→ TASK BRIEF:
Write out the records below word for word, starting at the line that has "adelantar 15 segundos" and stopping after the line that has "Ver toda la lista (484, 1393)".
══ SOURCE DATA ══
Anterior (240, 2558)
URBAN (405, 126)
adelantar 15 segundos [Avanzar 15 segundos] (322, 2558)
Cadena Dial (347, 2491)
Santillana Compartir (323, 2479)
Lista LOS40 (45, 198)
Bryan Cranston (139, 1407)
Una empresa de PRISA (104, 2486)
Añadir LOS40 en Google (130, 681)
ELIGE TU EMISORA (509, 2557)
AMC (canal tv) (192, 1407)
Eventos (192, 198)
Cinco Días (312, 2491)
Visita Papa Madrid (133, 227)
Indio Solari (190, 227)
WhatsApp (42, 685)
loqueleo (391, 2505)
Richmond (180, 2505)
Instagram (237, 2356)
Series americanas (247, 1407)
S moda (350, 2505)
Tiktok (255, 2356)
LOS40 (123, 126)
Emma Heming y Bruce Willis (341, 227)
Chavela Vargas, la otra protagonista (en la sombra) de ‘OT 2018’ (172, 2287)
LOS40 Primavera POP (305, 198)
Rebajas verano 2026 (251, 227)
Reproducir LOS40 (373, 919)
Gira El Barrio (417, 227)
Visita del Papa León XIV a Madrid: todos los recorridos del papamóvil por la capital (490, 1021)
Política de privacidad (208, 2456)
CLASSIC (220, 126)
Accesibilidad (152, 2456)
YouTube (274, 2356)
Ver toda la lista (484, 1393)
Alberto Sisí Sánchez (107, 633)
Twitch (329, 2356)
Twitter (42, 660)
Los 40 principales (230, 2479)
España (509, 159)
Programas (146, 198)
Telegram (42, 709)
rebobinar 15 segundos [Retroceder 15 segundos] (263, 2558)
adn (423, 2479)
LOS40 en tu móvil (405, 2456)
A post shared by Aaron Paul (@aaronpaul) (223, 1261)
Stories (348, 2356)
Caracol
═══
→ FINAL ANSWER:
adelantar 15 segundos [Avanzar 15 segundos] (322, 2558)
Cadena Dial (347, 2491)
Santillana Compartir (323, 2479)
Lista LOS40 (45, 198)
Bryan Cranston (139, 1407)
Una empresa de PRISA (104, 2486)
Añadir LOS40 en Google (130, 681)
ELIGE TU EMISORA (509, 2557)
AMC (canal tv) (192, 1407)
Eventos (192, 198)
Cinco Días (312, 2491)
Visita Papa Madrid (133, 227)
Indio Solari (190, 227)
WhatsApp (42, 685)
loqueleo (391, 2505)
Richmond (180, 2505)
Instagram (237, 2356)
Series americanas (247, 1407)
S moda (350, 2505)
Tiktok (255, 2356)
LOS40 (123, 126)
Emma Heming y Bruce Willis (341, 227)
Chavela Vargas, la otra protagonista (en la sombra) de ‘OT 2018’ (172, 2287)
LOS40 Primavera POP (305, 198)
Rebajas verano 2026 (251, 227)
Reproducir LOS40 (373, 919)
Gira El Barrio (417, 227)
Visita del Papa León XIV a Madrid: todos los recorridos del papamóvil por la capital (490, 1021)
Política de privacidad (208, 2456)
CLASSIC (220, 126)
Accesibilidad (152, 2456)
YouTube (274, 2356)
Ver toda la lista (484, 1393)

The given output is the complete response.